An anonymous reader quotes the Atlantic: As far as video games go, Operation Overmatch is rather unremarkable. Players command military vehicles in eight-on-eight matches against the backdrop of rendered cityscapes -- a common setup of games that sometimes have the added advantage of hundreds of millions of dollars in development budgets. Overmatch does have something unique, though: its mission. The game's developers believe it will change how the U.S. Army fights wars. Overmatch's players are nearly all soldiers in real life. As they develop tactics around futuristic weapons and use them in digital battle against peers, the game monitors their actions.

Each shot fired and decision made, in addition to messages the players write in private forums, is a bit of information soaked up with a frequency not found in actual combat, or even in high-powered simulations without a wide network of players. The data is logged, sorted, and then analyzed, using insights from sports and commercial video games. Overmatch's team hopes this data will inform the Army's decisions about which technologies to purchase and how to develop tactics using them, all with the aim of building a more forward-thinking, prepared force... While the game currently has about 1,000 players recruited by word of mouth and outreach from the Overmatch team, the developers eventually want to involve tens of thousands of soldiers. This milestone would allow for millions of hours of game play per year, according to project estimates, enough to generate rigorous data sets and test hypotheses.

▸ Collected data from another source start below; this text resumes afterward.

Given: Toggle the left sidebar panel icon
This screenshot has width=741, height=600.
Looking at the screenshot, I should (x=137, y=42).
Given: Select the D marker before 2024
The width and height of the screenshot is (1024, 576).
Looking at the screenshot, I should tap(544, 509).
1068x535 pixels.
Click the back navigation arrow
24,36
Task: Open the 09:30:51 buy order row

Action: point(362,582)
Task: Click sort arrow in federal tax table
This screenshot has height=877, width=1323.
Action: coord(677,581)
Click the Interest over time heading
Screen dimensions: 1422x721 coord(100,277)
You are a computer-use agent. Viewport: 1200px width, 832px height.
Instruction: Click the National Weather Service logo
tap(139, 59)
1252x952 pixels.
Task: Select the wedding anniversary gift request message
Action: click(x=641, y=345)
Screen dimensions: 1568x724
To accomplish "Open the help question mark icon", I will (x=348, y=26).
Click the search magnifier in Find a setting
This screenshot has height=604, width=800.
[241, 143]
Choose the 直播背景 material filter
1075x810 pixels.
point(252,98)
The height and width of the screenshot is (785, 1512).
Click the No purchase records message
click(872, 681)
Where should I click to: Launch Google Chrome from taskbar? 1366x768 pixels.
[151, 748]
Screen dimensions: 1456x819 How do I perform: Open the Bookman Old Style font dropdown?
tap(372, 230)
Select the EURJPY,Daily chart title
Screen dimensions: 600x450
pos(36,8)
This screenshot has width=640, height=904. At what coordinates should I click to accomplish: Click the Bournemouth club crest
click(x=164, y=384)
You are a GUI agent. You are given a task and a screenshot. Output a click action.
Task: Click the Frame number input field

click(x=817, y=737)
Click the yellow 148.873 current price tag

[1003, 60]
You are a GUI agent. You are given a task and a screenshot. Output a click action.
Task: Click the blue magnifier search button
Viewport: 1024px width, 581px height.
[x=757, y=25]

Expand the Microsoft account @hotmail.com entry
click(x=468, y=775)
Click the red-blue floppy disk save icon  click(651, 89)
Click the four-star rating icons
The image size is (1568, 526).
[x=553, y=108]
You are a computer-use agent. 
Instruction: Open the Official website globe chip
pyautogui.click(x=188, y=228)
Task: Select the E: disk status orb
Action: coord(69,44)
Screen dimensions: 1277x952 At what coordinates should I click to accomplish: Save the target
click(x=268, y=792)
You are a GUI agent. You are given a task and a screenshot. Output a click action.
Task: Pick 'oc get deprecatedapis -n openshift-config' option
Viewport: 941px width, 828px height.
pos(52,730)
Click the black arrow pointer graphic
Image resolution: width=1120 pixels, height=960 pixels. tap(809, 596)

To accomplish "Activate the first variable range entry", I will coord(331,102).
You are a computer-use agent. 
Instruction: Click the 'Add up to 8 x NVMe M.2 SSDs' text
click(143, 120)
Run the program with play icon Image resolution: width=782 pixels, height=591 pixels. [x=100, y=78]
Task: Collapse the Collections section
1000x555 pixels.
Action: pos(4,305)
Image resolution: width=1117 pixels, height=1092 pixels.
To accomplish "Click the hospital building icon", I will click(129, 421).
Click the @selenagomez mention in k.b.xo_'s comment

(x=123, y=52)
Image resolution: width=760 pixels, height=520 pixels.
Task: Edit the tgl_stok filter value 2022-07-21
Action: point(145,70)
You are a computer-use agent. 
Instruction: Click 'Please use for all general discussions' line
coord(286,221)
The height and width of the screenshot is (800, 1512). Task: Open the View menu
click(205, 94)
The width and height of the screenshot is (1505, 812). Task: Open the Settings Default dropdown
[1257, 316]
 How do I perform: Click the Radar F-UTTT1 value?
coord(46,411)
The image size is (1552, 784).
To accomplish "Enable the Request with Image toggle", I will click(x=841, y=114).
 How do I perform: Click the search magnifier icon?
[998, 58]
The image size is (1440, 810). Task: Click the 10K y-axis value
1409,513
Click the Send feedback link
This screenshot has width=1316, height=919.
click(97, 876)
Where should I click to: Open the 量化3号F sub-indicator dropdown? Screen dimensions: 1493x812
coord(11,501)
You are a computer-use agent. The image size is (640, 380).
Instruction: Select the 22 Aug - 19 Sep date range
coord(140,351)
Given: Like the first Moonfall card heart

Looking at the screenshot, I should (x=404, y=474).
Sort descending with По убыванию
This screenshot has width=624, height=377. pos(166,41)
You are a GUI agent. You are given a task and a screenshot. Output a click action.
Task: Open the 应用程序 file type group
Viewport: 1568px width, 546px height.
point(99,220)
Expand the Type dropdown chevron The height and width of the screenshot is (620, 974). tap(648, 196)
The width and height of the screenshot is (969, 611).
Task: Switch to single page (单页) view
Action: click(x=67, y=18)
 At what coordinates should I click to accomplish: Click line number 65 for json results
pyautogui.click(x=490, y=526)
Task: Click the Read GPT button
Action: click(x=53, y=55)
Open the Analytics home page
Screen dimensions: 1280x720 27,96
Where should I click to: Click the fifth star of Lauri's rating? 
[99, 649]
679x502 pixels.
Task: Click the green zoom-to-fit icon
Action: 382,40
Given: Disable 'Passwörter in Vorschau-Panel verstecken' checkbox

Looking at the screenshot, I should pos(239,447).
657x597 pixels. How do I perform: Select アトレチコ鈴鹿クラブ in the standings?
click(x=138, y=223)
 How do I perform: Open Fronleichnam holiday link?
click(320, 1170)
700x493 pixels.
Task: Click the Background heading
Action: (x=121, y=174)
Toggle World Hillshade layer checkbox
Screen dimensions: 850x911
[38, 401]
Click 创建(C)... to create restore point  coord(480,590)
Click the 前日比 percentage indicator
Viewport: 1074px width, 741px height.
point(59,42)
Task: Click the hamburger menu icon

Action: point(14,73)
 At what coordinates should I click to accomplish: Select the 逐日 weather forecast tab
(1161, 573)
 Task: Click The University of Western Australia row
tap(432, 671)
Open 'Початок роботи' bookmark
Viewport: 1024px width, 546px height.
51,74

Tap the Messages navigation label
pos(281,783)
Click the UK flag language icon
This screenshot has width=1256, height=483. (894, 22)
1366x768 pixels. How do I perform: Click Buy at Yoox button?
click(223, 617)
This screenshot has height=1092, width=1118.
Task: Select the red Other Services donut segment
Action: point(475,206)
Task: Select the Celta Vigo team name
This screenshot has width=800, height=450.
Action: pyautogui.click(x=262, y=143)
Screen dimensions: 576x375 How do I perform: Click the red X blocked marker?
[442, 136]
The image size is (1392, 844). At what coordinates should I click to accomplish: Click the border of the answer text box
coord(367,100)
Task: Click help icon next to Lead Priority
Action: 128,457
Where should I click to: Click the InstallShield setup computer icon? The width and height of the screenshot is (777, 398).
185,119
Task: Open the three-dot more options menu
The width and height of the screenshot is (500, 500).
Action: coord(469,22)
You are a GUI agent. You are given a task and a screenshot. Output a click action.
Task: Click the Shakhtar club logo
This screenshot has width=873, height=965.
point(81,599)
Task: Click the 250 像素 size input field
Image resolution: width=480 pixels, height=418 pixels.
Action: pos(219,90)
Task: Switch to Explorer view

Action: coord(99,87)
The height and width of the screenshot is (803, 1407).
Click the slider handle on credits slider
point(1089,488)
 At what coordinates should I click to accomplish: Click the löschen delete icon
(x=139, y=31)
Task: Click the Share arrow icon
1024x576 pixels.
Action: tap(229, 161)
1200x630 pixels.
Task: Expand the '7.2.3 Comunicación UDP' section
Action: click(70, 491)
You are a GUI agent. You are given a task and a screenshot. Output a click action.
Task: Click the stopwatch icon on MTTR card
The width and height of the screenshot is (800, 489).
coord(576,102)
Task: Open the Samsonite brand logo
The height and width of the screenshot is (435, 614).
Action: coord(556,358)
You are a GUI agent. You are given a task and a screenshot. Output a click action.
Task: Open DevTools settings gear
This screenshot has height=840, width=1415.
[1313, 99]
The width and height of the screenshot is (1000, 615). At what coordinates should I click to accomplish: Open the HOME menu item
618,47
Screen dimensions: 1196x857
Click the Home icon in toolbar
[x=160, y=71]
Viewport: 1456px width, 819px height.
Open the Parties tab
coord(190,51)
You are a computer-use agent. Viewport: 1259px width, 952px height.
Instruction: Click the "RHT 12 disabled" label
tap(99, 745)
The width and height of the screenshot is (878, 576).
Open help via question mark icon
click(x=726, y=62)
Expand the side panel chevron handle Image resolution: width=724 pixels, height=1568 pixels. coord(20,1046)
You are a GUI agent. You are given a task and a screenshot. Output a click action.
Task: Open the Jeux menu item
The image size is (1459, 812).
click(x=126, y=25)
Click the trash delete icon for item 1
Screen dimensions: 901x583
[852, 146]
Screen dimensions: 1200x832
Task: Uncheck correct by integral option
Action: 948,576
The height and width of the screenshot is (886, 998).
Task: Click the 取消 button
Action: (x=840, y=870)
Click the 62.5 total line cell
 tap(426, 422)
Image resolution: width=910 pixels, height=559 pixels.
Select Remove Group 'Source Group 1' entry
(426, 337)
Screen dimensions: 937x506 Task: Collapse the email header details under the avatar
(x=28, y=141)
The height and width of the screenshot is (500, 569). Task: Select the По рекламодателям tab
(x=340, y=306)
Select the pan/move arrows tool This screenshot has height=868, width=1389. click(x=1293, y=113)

26 of 216 comments (clear)

  1. Yeah, totally real war! by Anonymous Coward · · Score: 5, Insightful

    I wish there was a game, that did the oppisite of traditional shooters: Not show any of the "fun" of serial murder, but show all of the pain and suffering caused.

    Semi-dead people, bleeding like pigs, begging like children to save them. The horrible screams. So much blood and torn flesh. Your closest pals with everything below the hip ripped off. Children running screaming through the street. People snapping and getting crazy. Having to look everyone and their relatives in the face! Flashbacks for decades.
    Or just huddling in a half-bombed building, with snipers everywhere around, and no bullets or radio left, deciding whether to starve to death or run into certain death.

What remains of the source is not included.